Trecho
★ ★ ★ ★
Um artigo de Charles Taylor
O filósofo Charles Taylor, em artigo publicado no jornal Corriere della Sera, 15-01-2009, aborda a "tese da secularização" e sugere que hoje vive-se uma redescoberta do espírito. Segundo ele, "é necessário também saber trazer à superfície aqueles valores vividos profundamente pelas pessoas, isto é, articulá-los, dar voz a eles". A tradução é de Moisés Sbardelotto.
Eis o artigo.
É surpreendente, mas as ciências sociais, de resto nascidas secularizadas, foram até agora cegas e surdas frente aos valores espirituais. Salta aos olhos a total indiferença que não poucos filósofos, sociólogos e historiadores reservam à dimensão do espírito. As consequências desse desinteresse são pesadas no nível da imprensa e da opinião pública, especialmente a culta. Mas não é suficiente que, ao redor da religião, tenha sido criada intencionalmente uma cortina de indiferença e de ignorância; assim, a fé se torna objeto de contínuos ataques. É significativa a frase do Nobel Steven Weinberg, que além do mais é um cosmólogo e não um sociólogo: “Há pessoas boas que fazem coisas boas, e pessoas ruins que fazem coisas ruins, mas, se quiserem encontrar pessoas boas que façam coisas ruins, voltem-se para a religião”. Em alguns países, essa frase se tornou quase um provérbio e é repetida pela imprensa e nos bares. É impressionante que um homem como Weinberg se saia com tal frase, um homem que viveu grande parte da sua vida em um século, o XX, que conheceu os regimes mais opressivos da história. É essa objeção que eu utilizo logo que alguém se sai com a frase de Weinberg. E obtenho, invariavelmente, a seguinte resposta: “Mas o comunismo era uma religião!”. Em síntese, para alguns, a palavra “religião” se tornou sinônimo de irracionalidade e até mesmo de assassínio.
Na prática, há quem entenda por “religião” um complexo de crenças que pode induzir pessoas boas e pacíficas (que não matariam nem uma mosca, sei lá, para conseguir um ganho pessoal) a se transformar em assassinas por uma “causa”. Um modo de pensar bastante rústico, esse. Ao qual se coloca uma outra objeção ainda: Hitler, Stalin, Pol Pot, Mao etc. eram todos inimigos da religião. O outro efeito negativo da mentalidade antirreligiosa é o atraso com o qual o verdadeiro problema da violência que cresce nas nossas sociedades é enfrentado. Ninguém está imune ao risco de ser arrancado da própria vida tranquila e recrutado na violência de grupo. Está na espreita a tentação de assumir como um alvo um outro grupo social e de considerá-lo responsável por todos os nossos males. Ora, a tarefa urgente é entender o que leva grupos inteiros de pessoas a se sentirem prontos para ser cooptados em um projeto do gênero.
★ ★ ★ ★
Dados apresentados
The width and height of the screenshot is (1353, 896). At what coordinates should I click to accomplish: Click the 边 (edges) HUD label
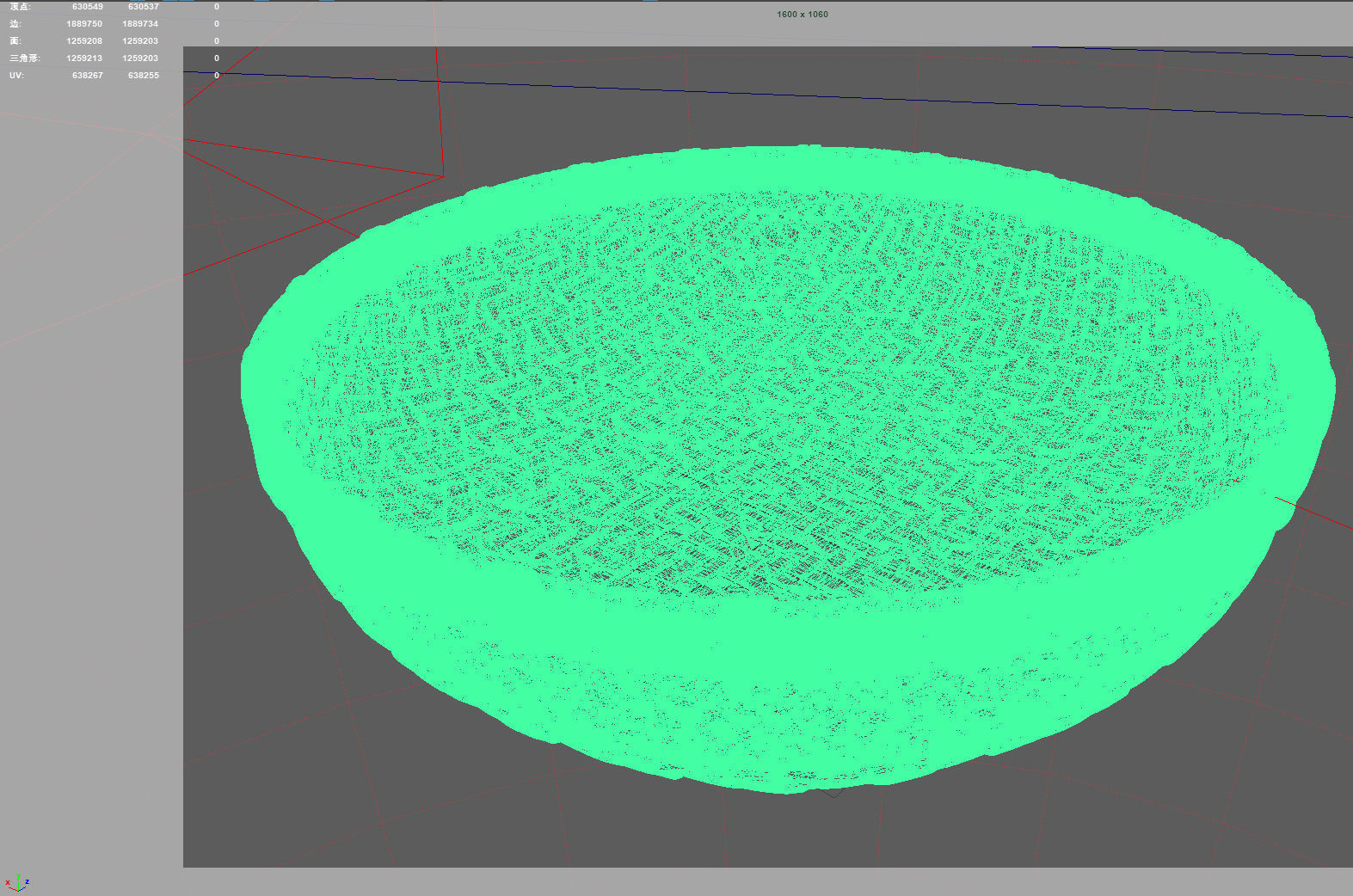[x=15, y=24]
★ ★ ★ ★
Objetivo
Reproduza fielmente a parte do artigo que vai de "Um artigo de" até "de Moisés Sbardelotto.", incluindo estas últimas palavras. Os dados foram tirados de outra fonte, sem relação com o artigo.

Resposta do exercício
Um artigo de Charles Taylor
O filósofo Charles Taylor, em artigo publicado no jornal Corriere della Sera, 15-01-2009, aborda a "tese da secularização" e sugere que hoje vive-se uma redescoberta do espírito. Segundo ele, "é necessário também saber trazer à superfície aqueles valores vividos profundamente pelas pessoas, isto é, articulá-los, dar voz a eles". A tradução é de Moisés Sbardelotto.